READING PASSAGE:
————
An outside researcher hired by Bausch & Lomb says that whatever is causing the recent outbreak among contact lens wearers of potentially blinding fungal eye infections, it is increasingly likely that consumers are not getting the microbes directly from the company's lens cleaning solution.
Tests have shown that at least four different strains of the microbe, the Fusarium fungus, from three genetically distinct families are involved, the researcher, David Geiser, director of the Fusarium Research Center at Pennsylvania State University, said in an interview on Friday.
Two of the strains are commonly found in sinks and drains, according to Geiser, a leading expert on Fusarium who has been retained by Bausch to provide independent assessments of the genetic make-up of microbes collected from victims and their lens gear.
The findings suggest that there is no single source of contamination for the infections, which have been reported primarily in Singapore, Hong Kong and the US among users of Bausch & Lomb's ReNu with MoistureLoc lens solution coming from a plant in Greenville, South Carolina.
US Food and Drug Administration officials declined to comment Friday on Geiser's assessment. But the agency's Web site posted an update saying that while it continued to confirm cases of Fusarium infections associated with products other than ReNu With MoistureLoc, "Our interest in the MoistureLoc product is based on the disproportionate number of cases of Fusarium keratitis associated with ReNu With MoistureLoc compared to the overall product market share."
————
SUPPLIED DATA:
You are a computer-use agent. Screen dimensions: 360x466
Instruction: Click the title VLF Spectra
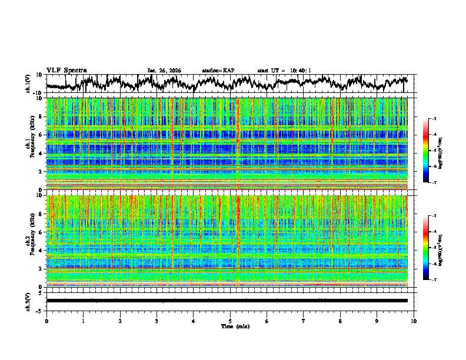click(x=66, y=71)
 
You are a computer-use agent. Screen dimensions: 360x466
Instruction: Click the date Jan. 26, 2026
click(x=164, y=71)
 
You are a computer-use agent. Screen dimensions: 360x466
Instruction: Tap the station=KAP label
click(x=218, y=71)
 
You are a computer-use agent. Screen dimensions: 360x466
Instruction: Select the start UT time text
click(x=284, y=71)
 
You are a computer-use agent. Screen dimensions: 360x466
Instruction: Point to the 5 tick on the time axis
click(x=230, y=321)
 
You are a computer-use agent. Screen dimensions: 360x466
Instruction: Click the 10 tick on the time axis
click(x=414, y=321)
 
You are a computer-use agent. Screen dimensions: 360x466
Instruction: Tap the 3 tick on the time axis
click(x=157, y=321)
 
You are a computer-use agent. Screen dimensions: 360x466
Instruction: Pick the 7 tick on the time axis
click(x=304, y=321)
————
REQUIRED WORK:
1 - Please decide whether each statement agrees with the Fusarium article, answering yes or no and quoting the words that settle it: (a) David Geiser directs the Fusarium Research Center at Pennsylvania State University. (b) FDA officials commented on Geiser's assessment on Friday. (c) The ReNu with MoistureLoc lens solution linked to the infections came from a plant in Greenville, South Carolina.
2 - Copy the passage of the Fusarium article between "Two of the strains" and "their lens gear.", inclusive, substituting "bathroom plumbing" for "sinks and drains".
The entries aren't needed for this work.

ANSWER SECTION:
1 -
(a) Yes: "David Geiser, director of the Fusarium Research Center at Pennsylvania State University"
(b) No: "US Food and Drug Administration officials declined to comment Friday on Geiser's assessment."
(c) Yes: "ReNu with MoistureLoc lens solution coming from a plant in Greenville, South Carolina"

2 -
Two of the strains are commonly found in bathroom plumbing, according to Geiser, a leading expert on Fusarium who has been retained by Bausch to provide independent assessments of the genetic make-up of microbes collected from victims and their lens gear.